Friday, August 07, 2009

A Moral Little Tale

I’ve been reading through Charles Adams’ How to Put a Melody on Paper which has some interesting techniques for setting text, besides its main intent of teaching a beginner the fundamentals of writing music. An experienced composer, especially one who has written for voice, would no doubt start with a reasonably good setting of a text. But for those of us, like me, who lacks both experience and innate talent, having a step-by-step guide is essential. Adams’ techniques are just that: take a text, figure out the accents, match the accents to a rhythmic beat of quarter notes, modify the note durations to highlight the significant words and meaning of the text, and set the pitches to yield a singable vocal line that compliments the text and the rhythm.

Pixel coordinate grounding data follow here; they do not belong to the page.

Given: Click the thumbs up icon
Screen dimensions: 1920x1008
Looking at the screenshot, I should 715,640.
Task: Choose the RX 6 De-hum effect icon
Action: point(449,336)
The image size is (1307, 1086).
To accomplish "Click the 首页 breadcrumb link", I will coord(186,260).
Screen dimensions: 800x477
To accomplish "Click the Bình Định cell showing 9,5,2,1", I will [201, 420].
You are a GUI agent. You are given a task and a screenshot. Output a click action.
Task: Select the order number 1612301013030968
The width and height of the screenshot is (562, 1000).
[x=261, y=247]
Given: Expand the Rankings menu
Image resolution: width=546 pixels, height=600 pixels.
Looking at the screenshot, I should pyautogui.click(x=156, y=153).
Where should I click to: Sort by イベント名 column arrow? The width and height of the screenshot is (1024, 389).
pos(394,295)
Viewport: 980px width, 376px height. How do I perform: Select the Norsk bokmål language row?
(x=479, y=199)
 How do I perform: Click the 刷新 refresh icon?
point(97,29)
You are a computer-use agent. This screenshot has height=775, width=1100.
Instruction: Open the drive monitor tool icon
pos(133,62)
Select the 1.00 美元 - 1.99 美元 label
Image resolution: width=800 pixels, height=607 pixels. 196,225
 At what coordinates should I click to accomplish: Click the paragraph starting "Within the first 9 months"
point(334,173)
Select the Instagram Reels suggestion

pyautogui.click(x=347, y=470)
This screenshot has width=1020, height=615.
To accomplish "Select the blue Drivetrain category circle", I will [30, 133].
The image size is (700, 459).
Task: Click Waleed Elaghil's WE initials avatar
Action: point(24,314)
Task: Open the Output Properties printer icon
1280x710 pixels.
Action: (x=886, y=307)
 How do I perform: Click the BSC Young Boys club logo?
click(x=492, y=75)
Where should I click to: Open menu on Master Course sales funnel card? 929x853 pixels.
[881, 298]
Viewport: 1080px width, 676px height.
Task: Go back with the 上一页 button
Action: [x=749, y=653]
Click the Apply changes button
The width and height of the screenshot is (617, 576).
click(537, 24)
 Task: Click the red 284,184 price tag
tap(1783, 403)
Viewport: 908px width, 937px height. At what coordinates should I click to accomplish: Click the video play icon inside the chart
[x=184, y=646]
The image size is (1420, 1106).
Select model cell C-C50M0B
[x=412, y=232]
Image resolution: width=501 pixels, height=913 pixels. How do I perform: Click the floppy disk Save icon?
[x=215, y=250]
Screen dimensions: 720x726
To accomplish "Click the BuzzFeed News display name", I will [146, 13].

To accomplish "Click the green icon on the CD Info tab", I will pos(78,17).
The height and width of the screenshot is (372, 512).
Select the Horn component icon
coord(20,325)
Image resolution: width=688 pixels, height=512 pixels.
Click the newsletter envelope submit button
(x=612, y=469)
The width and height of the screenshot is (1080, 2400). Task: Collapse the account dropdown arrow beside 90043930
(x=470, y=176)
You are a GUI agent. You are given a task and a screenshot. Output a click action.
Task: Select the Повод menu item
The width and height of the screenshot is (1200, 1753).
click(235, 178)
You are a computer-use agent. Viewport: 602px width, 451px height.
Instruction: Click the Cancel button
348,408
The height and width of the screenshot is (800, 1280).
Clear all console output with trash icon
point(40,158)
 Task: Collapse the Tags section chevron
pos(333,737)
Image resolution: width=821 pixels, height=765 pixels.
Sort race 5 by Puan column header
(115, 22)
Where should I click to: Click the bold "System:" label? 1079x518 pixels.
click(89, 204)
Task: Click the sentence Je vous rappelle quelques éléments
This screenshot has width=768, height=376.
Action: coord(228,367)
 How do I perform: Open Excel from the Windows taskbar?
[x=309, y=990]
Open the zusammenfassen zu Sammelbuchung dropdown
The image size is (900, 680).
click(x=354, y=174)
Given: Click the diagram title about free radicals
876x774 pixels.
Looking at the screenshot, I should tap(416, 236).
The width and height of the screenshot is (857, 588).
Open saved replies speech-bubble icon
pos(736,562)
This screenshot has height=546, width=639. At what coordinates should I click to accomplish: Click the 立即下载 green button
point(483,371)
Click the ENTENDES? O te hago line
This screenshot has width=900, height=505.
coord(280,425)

Taking the opening sentence from Lord Dunsany’s “A Moral Little Tale” (from Fifty-one Tales , published in 1914), I take a shot at using Adams’ methods. The text is prose, but Dunsany tends to write with a hint of poetic rhythm, which I think may lend itself to a musical setting.



The initial setting deals only with matching the text accents to musical accents; the oscillation between G and E is meaningless at this point. It is in duple time because triple time has a strong dance connotation. “Labored” in bar 6 slows down the flow of the tune, so the half notes were converted to eighths.



The last phrase, “his was a zealous life”, has an accent mismatch: “His” should be on a stronger beat, so it is shifted to the downbeat of the next measure. The resulting rest in bar 7 sets apart the final phrase and, I think, gives it a bit of emphasis. And to give it a somber, plain, and unadorned feel, the notes are shifted to the super tonic except for a lone E, all sung staccato to remove any lingering sense of lyricism.



The “labored” melisma is given a melodic line that climbs up a tritone, then falls to the dominant. “Principles” is emphasized by giving it sixteenth notes and reducing “he” to an eighth.



The start of the middle phrase descends down from A to “principles”, and “labored” is changed to not reach tonic (no resolution for the Puritan), drop down to an E-flat, and settle on the sub-dominant instead of dominant.



The first phrase climbs step by step to an initial climax on “Puritan”, then peaks on “dance” preceded by a strong leap from the secondary dominant. “Wrong” is emphasized with an E-flat, a sort of frowning minor that contrasts with the happier leap to “dance”.